Previously I have both defended and condemned the supermarket Bicycle Shaped Object. On balance, I didn't see too much harm in them, even if they only provide a valuable lesson in getting what you pay for. And I've even been vindicated in my argument that they may work as a "gateway drug".

But then I tried to maintain a kid's Huffy that we'd been given. It was a nightmare. Just getting the brakes to align was an exercise in excruciating frustration. As it was a hard garbage find, I suppose I can't complain too much. (I hasten to add that I was not the hard garbage finder, merely the poor sap who had to maintain the thing when it was passed on to us. It is amusing to note that when it went out on our hard garbage pile—in pieces—some other unsuspecting victim took it away.)

I don't know how Huffy somehow manages to be so consistently crap, to embody crappiness in everything it does. It was not always so.

Case study

That might sound a bit negative and a bit harsh, but how else can you explain this bike?

Huffy Friction. What an inspired name.

I don't know the first thing about design, but even I can tell that this is a terrible bike. I mean, a curved seat tube can look really cool, but only when it's actually needed for wheel clearance. And when extra reinforcement is required to stop the seat tube from snapping off at the top tube, that's not good design. And when that seat tube is shifted so far that you need an extra post to mount the front derailleur, that's not good design. Those front shocks don't really look like they're up to much. And that sticker near the head stem on the top tube looks suspiciously like one of those ones that say "Not to be used for stunting or other hard riding"—if the bike's not up for it, why make it look like it is?

There are probably other design errors on this bike that I haven't noticed but even I can see that this bike is butt ugly.

Beauty and the grease

Unless you're into farm machinery, on most measures a mountain bike is a pretty ugly thing. But we love them because they do their job well, and from experience a mountain biker comes to appreciate what is beautiful in those chunky beasts. On the other hand, a Dutch step-through is self-evidently a beautiful object, and perfectly suited to it's task of urban transportation. But it won't be the weapon of choice for a sporty weekend warrior, whose object of desire might be the Cervélo S3, or for the bike tourer who covets the Surly Long Haul Trucker.

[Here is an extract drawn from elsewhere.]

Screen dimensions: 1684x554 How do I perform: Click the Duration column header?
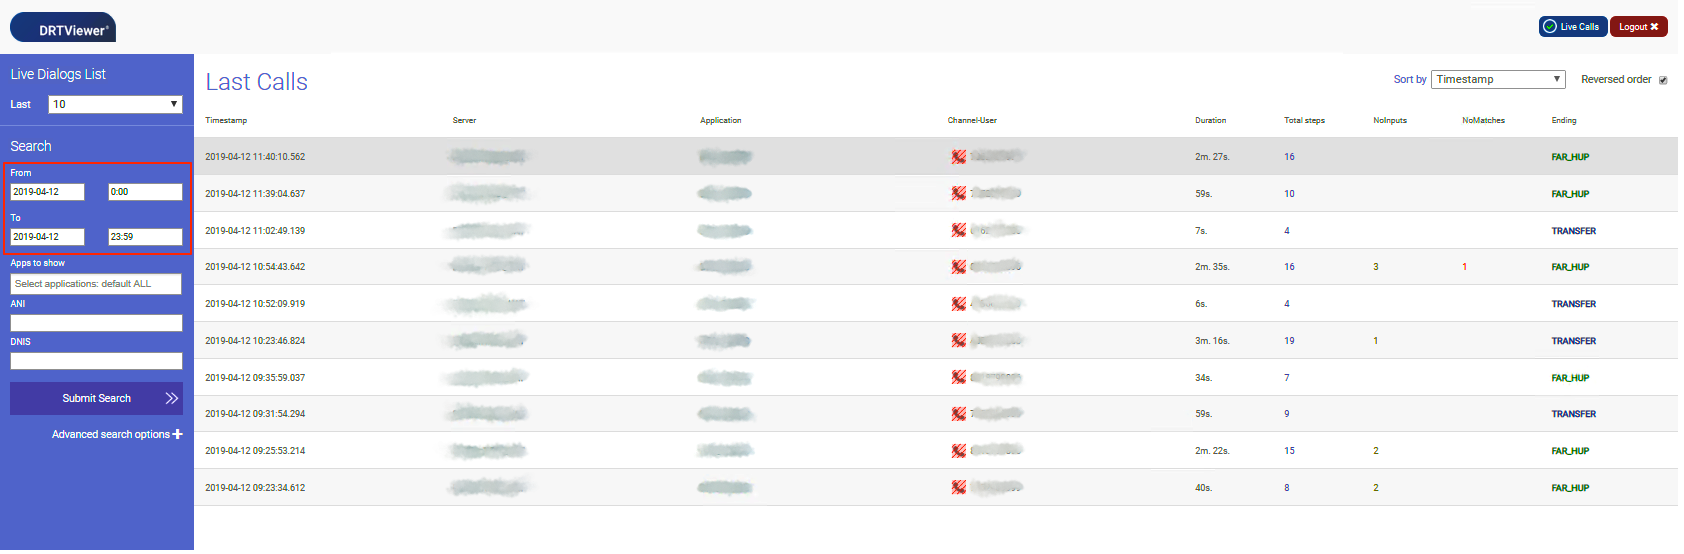click(1210, 120)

The bicycle is one of those wonderful things that manages to combine beauty and function, even if one or both may be in the eye of the beholder.

Things that are both beautiful and functional delight us.
Things that are functional without beauty deliver for us.
Things that are beautiful without function distract us.
Things that are neither beautiful nor functional disappoint us.

And perhaps that's Huffy's biggest sin: there really is no excuse for making the noble bicycle into something so hopeless—and so damn unattractive.